Así, arrancaron la velada con una seguidilla de presentaciones que evocaba las centenarias tradiciones de la haute couture: muy elaboradas, destellantes, cuajadas de detalles. Un espectáculo que haría que la mismísima Marie Antoinette se aferrara a su collar de diamantes viendo piruetas de Rudolf Nureyev, bailarinas de Le Crazy Horse, un cohete espacial, y la mismísima Josephine Baker cantando J’ai deux amours enfundada en una malla transparente bordada en pedrería y más, muchos más elementos que se perdieron en una letanía de números y decorados inconexos que duró demasiado tiempo. 

Bonjour, Paris!

Cuando tocó el turno de la misión estadounidense, casi tres horas después, la corte versallesca estaba abrumada. Desde la baronesa Marie-Hélène de Rothschild, anfitriona del evento, hasta la princesa Grace de Mónaco, pasando por Andy Warhol y Walis, duquesa de Windsor, todos estaban listos para un trago -o dos- de Bollinger 1969, retocarse el chignon y largarse a cenar… ¡pero todavía faltaba la mitad del show!

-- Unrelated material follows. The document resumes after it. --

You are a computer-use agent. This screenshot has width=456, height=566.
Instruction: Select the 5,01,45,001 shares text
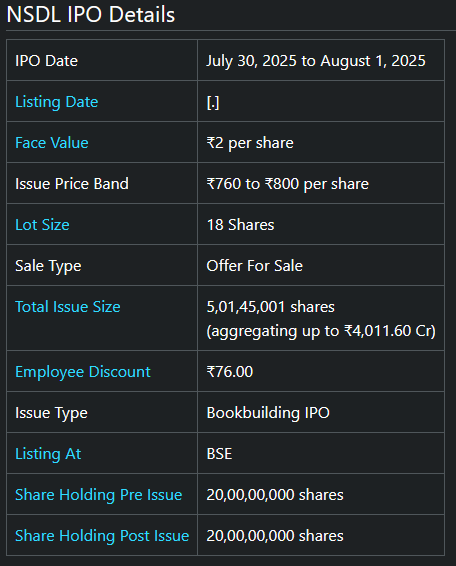coord(270,307)

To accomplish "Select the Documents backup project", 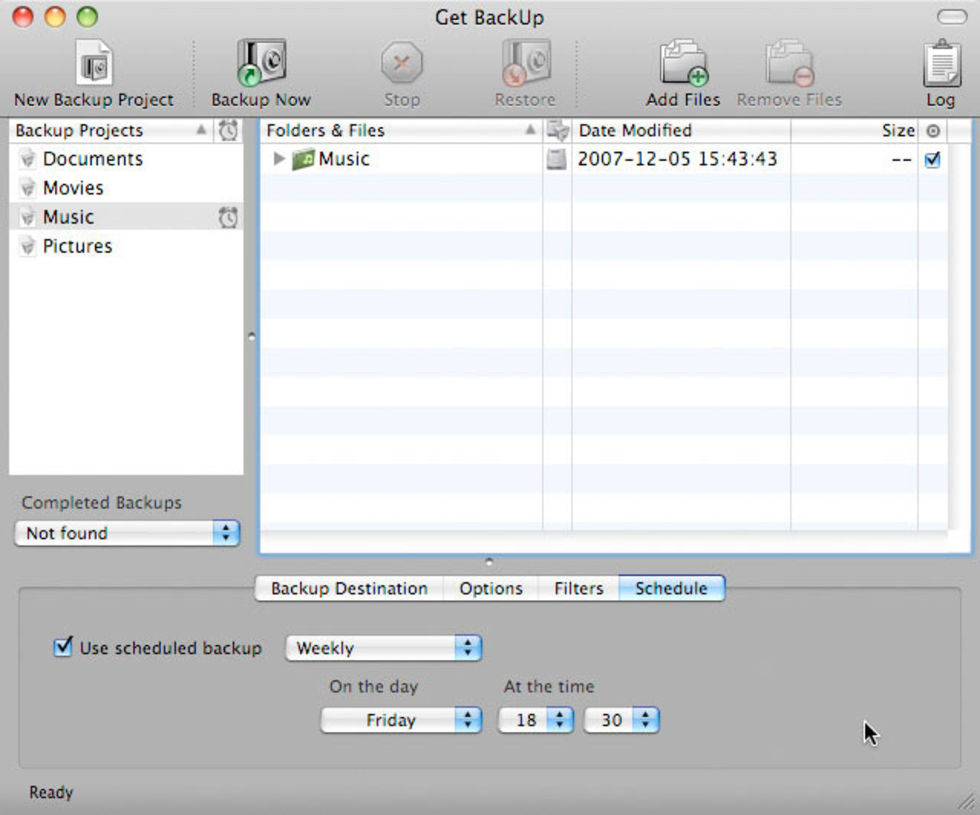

Tan pronto el escenario se despojó de toda la parafernalia y se escucharon las primeras letras de Bonjour, Paris!, en la enérgica voz de la recién oscarizada Liza Minelli, quedaba claro que lo que venía era totalmente diferente. Con una escenografía de lo más sencilla, juego de iluminación y una pista pregrabada de música pop con el volúmen a todo a dar, cada uno de los diseñadores fue mejor que el otro.

No sin que cada uno de los egos imperiales se crispara durante el montaje, por falta de absoluto protagonismo, el grupo estuvo integrado por: un latino formado en la alta costura francesa que le dio forma a la nueva elegancia a la americana: Oscar de la Renta; el divo de la sensualidad chic: Halston; un afroamericano jovencito que reflejaba el vibrante, colorido y un poco psicodélico estilo de la liberación sexual: Stephen Burrows; el Gran Gatsby de la moda, el ya establecido Bill Blass y, finalmente, la única fémina de todo el grupo, enfocada en hacer ropa para la mujer trabajadora, que tuvo que convencer a los otros diseñadores (galos) para que la tuvieran por suficientemente digna para presentarse junto a ellos: Anne Klein

El triunfo de las afroamericanas

Sin duda, los americanos sirvieron de colirio ante la extenuada mirada de la audiencia. Una bocanada de aire fresco. Pero varios coinciden en que las verdaderas protagonistas de noche fueron las modelos, 10 de ellas negras en un momento que no les permitía protagonismo y mucho menos expresar individualidad, como sí lo hicieron en The Battle of Versailles.

Todavía se recuerda cómo Pat Cleveland generó tensión al girar todas las veces que pudo hasta convertir un maxi dress en un torbellino de colores que mantuvo a los presentes al borde de sus asientos, mientras Billie Blair los hipnotizaba al mover un foulard bajo un foco mientras dirigía a las otras modelos a lo flautista de Hamelin, en una fila que serpenteaba en masas de seda en tonos vibrantes, para cerrar todas en una seguidilla de poses que hoy se consideran voguing. Todo se apreció por su carácter nuevo, deslumbrante y lleno de vida.

Aplausos, bravos y programas lanzados al aire dejaron claro la preferencia del público. El comentario general le atribuyó un triunfo inesperado al equipo visitante, un episodio en el que la sobreentendida disparidad que favorecía a la moda parisina sobre la neoyorkina aplanó el terreno y reforzó las bases de la americana en la escena internacional, no necesariamente por considerarlos mejor, sino por demostrar una personalidad propia que amplió el panorama, el lenguaje y los alcances de la moda.